The pipeline itself is a multi-layered HDPE system, installed in three parallel lines: one for the unfiltered beer, one for cleaning fluids, and one for return flow.
Each line was pulled into place using a steel cable once the bore was completed and lined.
Flow is gravity-fed where possible, with pump-assisted sections managed by automated control valves.
Thermal insulation and pressure monitoring systems ensure the beer remains stable throughout transit.
It’s a fully engineered solution, designed to meet food-grade standards and urban constraints, while removing 500 tanker trips per year from the city centre.
Nice way to solve an infrastructure bottleneck (lol)
Dystopian Slope Protection
The strange, dystopian and brutalist beauty of these concrete cell anchor ties on Aogashima Island, Japan. These anchor ties protect the steeply sloped land against erosion.

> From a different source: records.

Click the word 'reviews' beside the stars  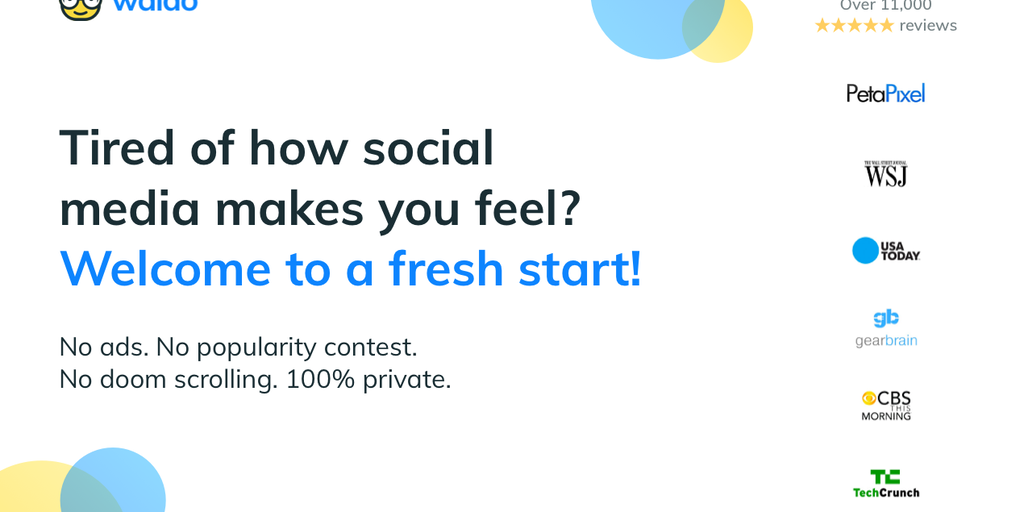pyautogui.click(x=928, y=26)
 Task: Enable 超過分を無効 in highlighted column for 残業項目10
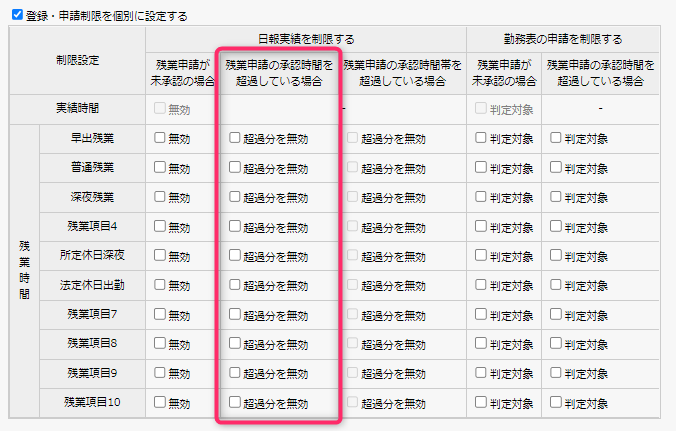235,402
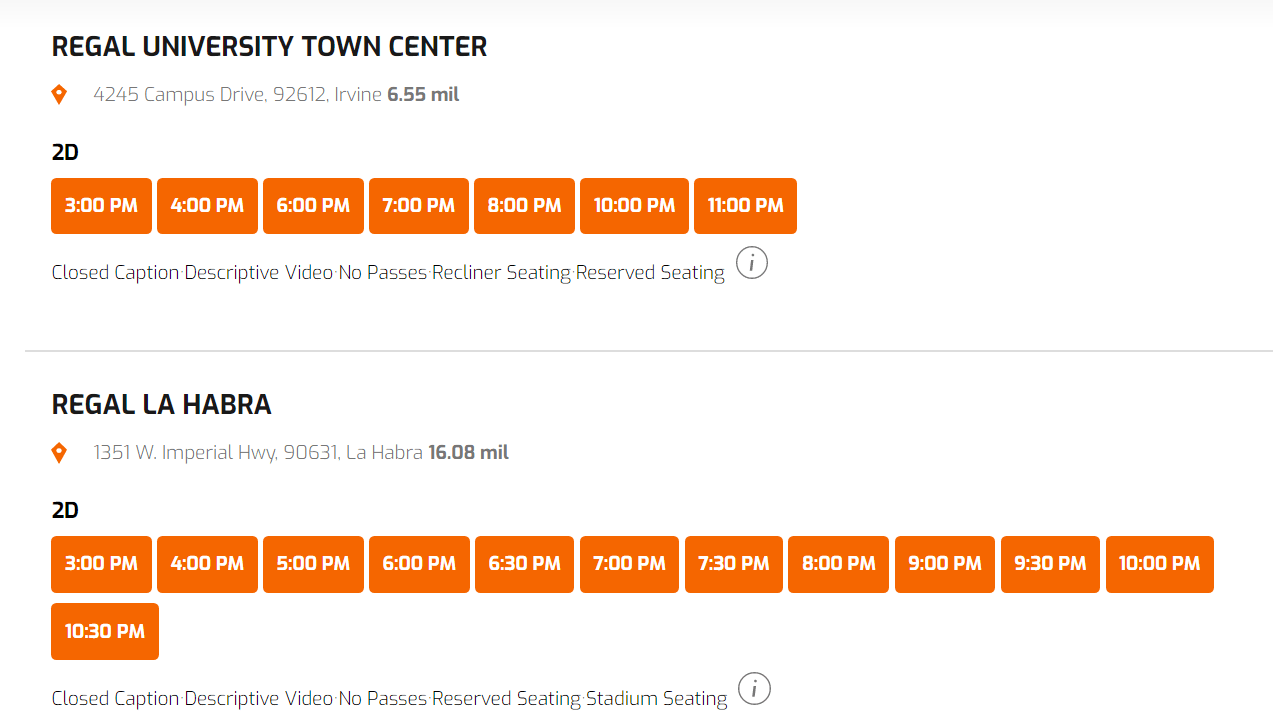Book the 10:30 PM showing at Regal La Habra
1273x712 pixels.
click(x=104, y=631)
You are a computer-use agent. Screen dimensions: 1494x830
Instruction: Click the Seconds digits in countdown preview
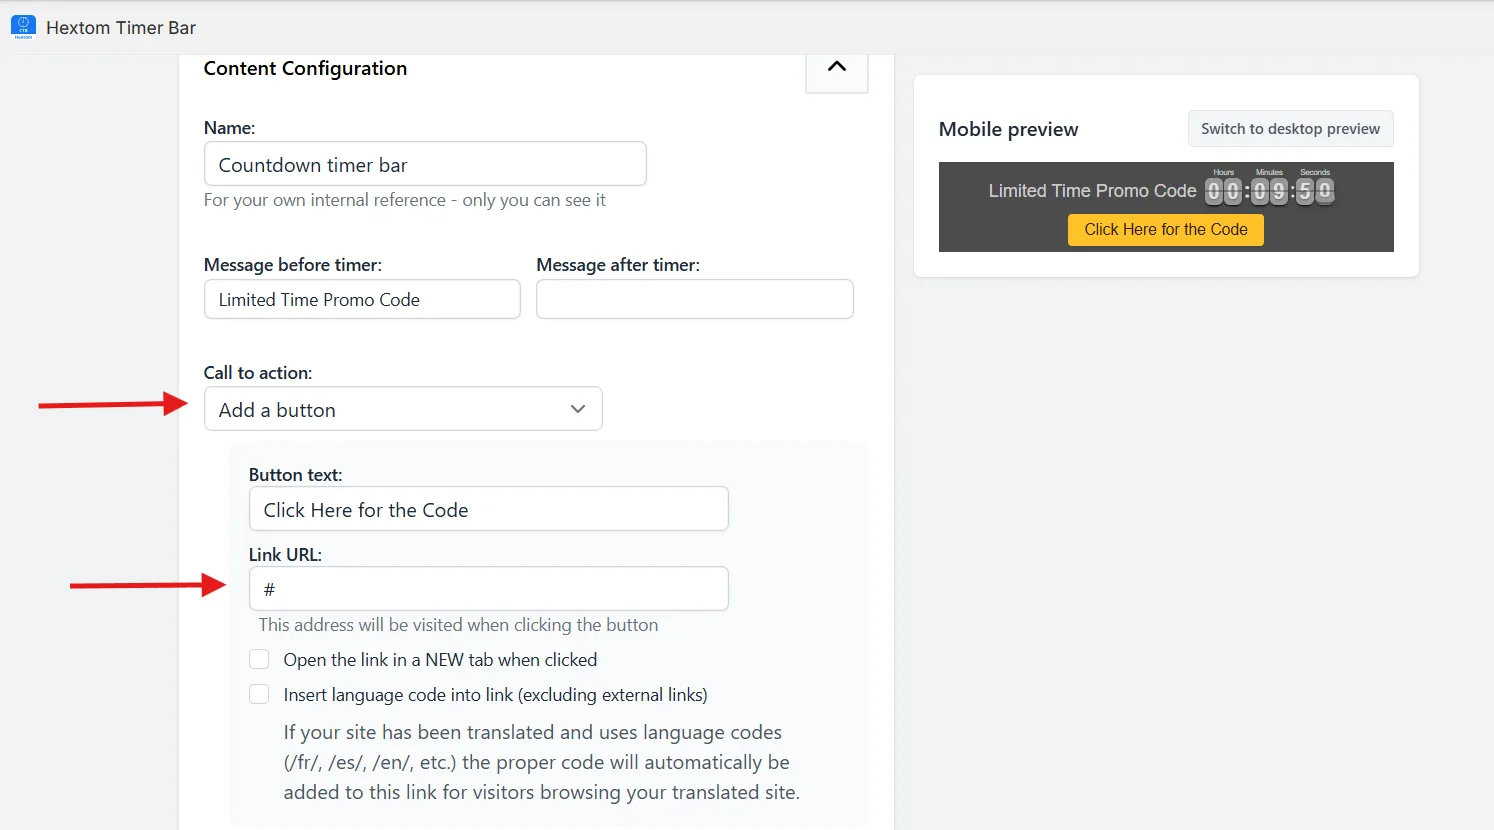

Infrastructure creates delight, if you care to look.
They are anchored with steel rods similar to rebar but stronger along their length to handle pulling tension deep into the bedrock.
Built into them are little drain ports with pipes. A type of filter/screen prevents soil and water from draining.
This drainage prevents water from building up and weakening the concrete, as well as preventing the land above from becoming so saturated that it causes other issues, such as sinkholes or other phenomena.
All the water that drains out goes into wide and deep trenches, also covered in concrete and embedded rocks poking out above the concrete floor to help slow down the flow of water, which all goes to the ocean or nearby bodies of water.
Just one of many ways to protect against slope erosion, and certainly one of the more visually interesting.
World’s Largest Airborne Wind Turbine
China has just flown the world’s largest airborne wind turbine. A 1.2MW system that floats like a Zeppelin and harvests energy from high altitude winds. By far the largest airborne wind-power generator ever built.
It’s called the S1500.
And no, it’s not fake.
Measuring 60m long, 40m wide and 40m tall. Inside its ducted wing sit twelve turbine-generators, each producing 100 kilowatts, for a total of 1.2 megawatts.
Unlike traditional turbines, the S1500 does not need a tower or deep foundation. This reduces material use by 40% and cuts electricity costs by 30%.
The entire unit can be moved within hours, making it suitable for deserts, islands, and mining sites.
Power is transmitted to the ground through a high-voltage tether cable hundreds of metres long
Earlier prototypes paved the way.
The helium-filled S500 reached 500 metres in 2024, generating 50 kilowatts. The S1000 later climbed to 1000 metres and doubled output to 100 kilowatts. These steps proved the concept before scaling to the S1500.
The attraction of airborne turbines lies in the physics.
High altitude winds are stronger and more consistent than surface winds. Doubling wind speed gives eight times the energy. Triple it, and the energy rises 27 times.
That exponential relationship makes high-altitude systems so powerful.
Such an airborne platform can be deployed quickly to remote sites, deserts or mining operations. It can even provide emergency electricity after floods or earthquakes, keeping radios and medical equipment running.